Why the Self-Teachers May Have an Unfair Advantage
Formal education remains valuable, and I’m not dismissing degrees. But curricula often reflect what mattered several years before graduation. In contrast, the self-taught learn driven by curiosity, not obligation.
They dive into YouTube tutorials, explore rabbit holes on Reddit, build small projects, and engage with AI tools to deepen understanding. This informal, continuous learning embodies the curiosity and lifelong learning identified by the WEF as critical skills for the future.
I see this pattern in myself. I never formally studied writing; most of my skills come from reading admired authors, imperfectly imitating them, receiving feedback, and iterating. The same applies to my other careers—finance was a trial by fire, running a school required figuring things out on the fly. Being the new person, often the least experienced, builds a unique confidence:
“I can probably learn this,” rather than, “I already know this.”
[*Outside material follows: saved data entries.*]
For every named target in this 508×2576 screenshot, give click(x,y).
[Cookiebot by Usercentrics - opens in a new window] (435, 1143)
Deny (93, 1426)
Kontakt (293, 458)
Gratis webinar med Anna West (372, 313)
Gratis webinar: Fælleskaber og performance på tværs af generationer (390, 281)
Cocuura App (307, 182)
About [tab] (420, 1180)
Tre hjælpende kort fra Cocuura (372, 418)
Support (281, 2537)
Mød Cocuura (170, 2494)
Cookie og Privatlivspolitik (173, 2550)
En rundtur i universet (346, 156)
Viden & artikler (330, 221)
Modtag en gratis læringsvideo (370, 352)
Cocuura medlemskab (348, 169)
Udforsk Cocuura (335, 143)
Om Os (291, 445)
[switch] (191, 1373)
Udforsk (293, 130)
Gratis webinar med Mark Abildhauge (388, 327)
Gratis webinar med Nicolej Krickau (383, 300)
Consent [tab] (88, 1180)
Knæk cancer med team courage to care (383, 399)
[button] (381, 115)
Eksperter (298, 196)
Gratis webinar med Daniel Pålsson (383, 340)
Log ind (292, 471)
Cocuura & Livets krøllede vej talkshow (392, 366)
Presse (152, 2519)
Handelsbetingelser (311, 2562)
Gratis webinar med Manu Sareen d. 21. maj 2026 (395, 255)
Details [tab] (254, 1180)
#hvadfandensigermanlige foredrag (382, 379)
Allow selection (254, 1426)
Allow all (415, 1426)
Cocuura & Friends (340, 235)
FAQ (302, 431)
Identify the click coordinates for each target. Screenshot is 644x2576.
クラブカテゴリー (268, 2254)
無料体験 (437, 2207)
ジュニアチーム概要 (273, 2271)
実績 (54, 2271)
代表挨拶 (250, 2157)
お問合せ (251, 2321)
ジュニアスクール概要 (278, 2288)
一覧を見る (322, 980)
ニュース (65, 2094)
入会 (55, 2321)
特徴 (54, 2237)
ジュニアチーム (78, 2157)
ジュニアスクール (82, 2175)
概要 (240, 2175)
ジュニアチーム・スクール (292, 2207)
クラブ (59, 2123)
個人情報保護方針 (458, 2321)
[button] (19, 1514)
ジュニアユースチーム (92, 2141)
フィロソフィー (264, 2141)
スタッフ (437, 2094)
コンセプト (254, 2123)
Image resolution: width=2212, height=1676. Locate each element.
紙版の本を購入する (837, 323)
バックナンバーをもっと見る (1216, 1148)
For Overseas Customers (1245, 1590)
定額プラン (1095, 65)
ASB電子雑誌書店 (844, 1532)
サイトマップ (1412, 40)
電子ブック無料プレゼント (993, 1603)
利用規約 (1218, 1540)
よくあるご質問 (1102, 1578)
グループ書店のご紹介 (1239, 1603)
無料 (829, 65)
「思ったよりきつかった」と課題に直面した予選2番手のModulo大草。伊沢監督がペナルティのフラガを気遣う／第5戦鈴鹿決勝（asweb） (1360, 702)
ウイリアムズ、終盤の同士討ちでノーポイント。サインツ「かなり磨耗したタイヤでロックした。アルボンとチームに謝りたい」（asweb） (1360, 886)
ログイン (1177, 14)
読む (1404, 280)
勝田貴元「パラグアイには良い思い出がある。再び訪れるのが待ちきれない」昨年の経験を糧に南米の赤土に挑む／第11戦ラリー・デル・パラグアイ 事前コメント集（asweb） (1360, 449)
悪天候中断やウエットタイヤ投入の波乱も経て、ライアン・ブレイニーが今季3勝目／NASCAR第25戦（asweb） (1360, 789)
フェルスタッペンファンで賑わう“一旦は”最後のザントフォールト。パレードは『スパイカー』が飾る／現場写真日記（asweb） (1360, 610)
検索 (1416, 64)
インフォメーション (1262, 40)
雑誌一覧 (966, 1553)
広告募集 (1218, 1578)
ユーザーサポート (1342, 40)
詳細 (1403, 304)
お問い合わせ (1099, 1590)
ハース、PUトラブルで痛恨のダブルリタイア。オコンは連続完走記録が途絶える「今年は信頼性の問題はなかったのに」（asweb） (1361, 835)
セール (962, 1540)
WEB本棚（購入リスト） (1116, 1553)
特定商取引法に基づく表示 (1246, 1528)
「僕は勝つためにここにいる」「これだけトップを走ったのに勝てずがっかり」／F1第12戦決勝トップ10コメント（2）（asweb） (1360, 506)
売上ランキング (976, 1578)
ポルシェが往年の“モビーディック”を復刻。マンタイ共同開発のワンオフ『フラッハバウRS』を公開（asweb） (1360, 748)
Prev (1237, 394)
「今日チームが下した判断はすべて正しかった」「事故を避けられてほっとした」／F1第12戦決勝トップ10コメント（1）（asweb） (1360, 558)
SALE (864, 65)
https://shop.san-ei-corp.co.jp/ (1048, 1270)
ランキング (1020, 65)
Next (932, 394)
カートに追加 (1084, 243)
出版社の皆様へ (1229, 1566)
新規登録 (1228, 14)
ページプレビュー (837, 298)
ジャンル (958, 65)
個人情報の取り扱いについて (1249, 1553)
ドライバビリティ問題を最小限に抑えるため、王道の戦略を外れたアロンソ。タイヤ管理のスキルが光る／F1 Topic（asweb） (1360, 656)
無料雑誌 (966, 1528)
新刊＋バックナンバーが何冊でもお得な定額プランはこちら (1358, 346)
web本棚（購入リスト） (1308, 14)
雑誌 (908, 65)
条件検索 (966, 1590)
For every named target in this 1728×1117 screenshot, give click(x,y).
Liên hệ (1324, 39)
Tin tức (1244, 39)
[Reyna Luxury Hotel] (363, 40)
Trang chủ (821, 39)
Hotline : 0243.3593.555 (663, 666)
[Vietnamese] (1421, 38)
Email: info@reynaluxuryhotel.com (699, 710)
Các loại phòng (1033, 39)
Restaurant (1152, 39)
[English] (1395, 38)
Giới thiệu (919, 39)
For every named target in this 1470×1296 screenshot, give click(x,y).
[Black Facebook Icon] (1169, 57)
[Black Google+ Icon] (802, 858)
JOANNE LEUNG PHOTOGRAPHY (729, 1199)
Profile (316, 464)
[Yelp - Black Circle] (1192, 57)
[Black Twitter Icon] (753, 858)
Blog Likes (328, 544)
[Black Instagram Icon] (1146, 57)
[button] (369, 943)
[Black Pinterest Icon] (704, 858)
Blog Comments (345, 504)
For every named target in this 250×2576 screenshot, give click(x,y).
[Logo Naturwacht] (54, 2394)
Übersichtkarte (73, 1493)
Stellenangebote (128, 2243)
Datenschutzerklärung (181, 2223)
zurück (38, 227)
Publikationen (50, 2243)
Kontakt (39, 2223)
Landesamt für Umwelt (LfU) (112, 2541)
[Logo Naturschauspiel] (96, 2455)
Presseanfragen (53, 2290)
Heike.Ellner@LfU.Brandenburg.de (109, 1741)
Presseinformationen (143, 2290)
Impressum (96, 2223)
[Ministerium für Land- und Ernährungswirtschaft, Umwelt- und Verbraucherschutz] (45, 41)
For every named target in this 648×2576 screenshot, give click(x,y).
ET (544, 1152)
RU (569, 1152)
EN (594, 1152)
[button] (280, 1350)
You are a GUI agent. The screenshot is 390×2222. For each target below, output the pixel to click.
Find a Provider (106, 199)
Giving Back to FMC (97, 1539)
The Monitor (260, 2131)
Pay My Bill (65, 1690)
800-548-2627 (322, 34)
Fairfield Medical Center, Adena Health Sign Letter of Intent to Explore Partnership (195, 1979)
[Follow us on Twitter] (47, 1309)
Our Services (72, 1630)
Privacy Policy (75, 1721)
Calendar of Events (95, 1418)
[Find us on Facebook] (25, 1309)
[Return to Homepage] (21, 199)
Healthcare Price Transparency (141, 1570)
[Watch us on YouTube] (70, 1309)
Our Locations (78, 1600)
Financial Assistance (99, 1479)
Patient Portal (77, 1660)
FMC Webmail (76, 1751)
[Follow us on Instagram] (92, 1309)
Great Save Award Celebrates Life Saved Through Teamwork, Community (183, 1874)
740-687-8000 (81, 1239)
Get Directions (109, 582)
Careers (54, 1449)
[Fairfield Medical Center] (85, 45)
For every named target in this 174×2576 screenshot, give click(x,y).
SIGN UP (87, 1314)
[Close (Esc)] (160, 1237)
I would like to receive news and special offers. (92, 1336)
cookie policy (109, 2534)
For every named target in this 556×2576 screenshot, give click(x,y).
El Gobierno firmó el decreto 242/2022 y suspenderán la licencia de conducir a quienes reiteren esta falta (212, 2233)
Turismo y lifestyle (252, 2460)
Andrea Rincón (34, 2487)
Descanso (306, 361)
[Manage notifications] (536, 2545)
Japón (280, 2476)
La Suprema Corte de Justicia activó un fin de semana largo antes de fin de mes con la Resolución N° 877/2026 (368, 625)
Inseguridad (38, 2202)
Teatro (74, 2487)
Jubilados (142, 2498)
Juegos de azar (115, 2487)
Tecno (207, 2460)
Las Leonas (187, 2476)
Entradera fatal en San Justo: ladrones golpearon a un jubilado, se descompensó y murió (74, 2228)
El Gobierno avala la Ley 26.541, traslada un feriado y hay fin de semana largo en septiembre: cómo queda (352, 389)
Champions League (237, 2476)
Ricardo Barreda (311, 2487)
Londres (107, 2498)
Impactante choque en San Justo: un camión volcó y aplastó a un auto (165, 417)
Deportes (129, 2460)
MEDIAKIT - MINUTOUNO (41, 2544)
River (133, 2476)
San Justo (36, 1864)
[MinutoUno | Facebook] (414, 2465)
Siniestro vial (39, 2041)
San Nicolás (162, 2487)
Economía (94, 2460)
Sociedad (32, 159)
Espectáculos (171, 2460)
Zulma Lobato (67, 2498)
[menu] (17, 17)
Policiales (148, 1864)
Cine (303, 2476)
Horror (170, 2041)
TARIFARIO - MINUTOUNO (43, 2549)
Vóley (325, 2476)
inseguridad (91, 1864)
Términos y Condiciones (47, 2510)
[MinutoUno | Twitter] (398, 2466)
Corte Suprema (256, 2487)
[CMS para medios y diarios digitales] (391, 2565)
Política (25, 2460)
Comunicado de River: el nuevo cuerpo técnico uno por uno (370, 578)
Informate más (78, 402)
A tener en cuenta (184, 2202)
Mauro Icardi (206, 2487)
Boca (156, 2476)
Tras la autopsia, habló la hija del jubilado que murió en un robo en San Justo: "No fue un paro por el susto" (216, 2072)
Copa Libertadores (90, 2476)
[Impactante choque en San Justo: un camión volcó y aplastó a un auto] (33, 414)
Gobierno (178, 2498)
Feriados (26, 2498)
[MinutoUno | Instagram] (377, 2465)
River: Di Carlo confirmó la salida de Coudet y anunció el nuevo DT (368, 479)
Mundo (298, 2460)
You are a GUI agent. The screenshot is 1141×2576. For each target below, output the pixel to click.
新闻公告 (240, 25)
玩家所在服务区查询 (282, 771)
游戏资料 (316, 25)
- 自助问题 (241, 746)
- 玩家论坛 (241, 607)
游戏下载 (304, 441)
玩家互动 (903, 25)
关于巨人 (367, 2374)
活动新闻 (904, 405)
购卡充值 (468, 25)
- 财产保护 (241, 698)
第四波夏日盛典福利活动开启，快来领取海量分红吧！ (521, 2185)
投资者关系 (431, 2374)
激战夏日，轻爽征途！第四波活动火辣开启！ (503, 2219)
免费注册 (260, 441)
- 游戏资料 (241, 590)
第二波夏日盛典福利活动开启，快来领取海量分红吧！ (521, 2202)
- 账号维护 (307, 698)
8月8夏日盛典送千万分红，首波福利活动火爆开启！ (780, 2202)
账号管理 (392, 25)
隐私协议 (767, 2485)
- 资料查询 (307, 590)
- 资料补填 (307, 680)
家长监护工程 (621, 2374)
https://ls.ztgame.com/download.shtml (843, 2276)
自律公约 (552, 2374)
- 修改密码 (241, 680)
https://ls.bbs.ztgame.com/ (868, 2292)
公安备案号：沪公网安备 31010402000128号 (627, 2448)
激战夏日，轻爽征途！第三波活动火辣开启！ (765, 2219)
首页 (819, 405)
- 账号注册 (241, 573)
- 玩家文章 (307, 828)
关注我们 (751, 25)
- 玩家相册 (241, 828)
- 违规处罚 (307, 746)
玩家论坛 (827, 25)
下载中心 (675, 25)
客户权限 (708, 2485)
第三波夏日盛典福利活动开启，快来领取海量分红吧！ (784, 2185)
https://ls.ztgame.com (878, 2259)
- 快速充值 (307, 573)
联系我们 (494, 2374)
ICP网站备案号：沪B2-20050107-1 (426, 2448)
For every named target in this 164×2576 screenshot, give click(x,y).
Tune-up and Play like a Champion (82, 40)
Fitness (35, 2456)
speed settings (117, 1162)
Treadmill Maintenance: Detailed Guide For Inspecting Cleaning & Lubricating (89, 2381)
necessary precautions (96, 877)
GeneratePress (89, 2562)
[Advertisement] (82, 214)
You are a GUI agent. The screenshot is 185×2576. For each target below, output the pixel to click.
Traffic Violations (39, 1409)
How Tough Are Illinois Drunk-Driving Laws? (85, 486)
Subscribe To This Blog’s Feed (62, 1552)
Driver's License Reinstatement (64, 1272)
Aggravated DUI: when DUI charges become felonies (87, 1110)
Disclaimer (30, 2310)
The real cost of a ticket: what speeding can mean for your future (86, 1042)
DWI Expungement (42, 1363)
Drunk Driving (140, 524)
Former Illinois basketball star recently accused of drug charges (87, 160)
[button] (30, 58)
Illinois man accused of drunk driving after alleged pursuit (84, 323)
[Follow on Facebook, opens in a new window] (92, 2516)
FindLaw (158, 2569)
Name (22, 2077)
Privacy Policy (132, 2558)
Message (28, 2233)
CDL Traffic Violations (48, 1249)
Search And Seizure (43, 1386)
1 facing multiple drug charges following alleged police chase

In an economy where how fast you can relearn matters more than what you already know, that mindset is invaluable.
The Bottom Line
I’m not suggesting you abandon your specialty tomorrow. The most effective professionals I know combine deep expertise with a willingness to explore outside their core domain. Specialists will continue to thrive—especially those who embrace AI as a tool, not a threat.
But here’s the tougher question I keep returning to: the generalist path carries a structural cost. It means repeatedly being the least competent in the room, never quite finishing the climb peers are making, and resetting often. Retroactive vindication is easy; living with the uncertainty is harder.
The real skill is comfort with uncertainty—the willingness to zigzag into an unmapped future without guaranteed payoffs. Everything else is just storytelling.
If you’re looking for permission to zigzag, this isn’t it. But if you want a prompt to reflect on your own path, maybe it is.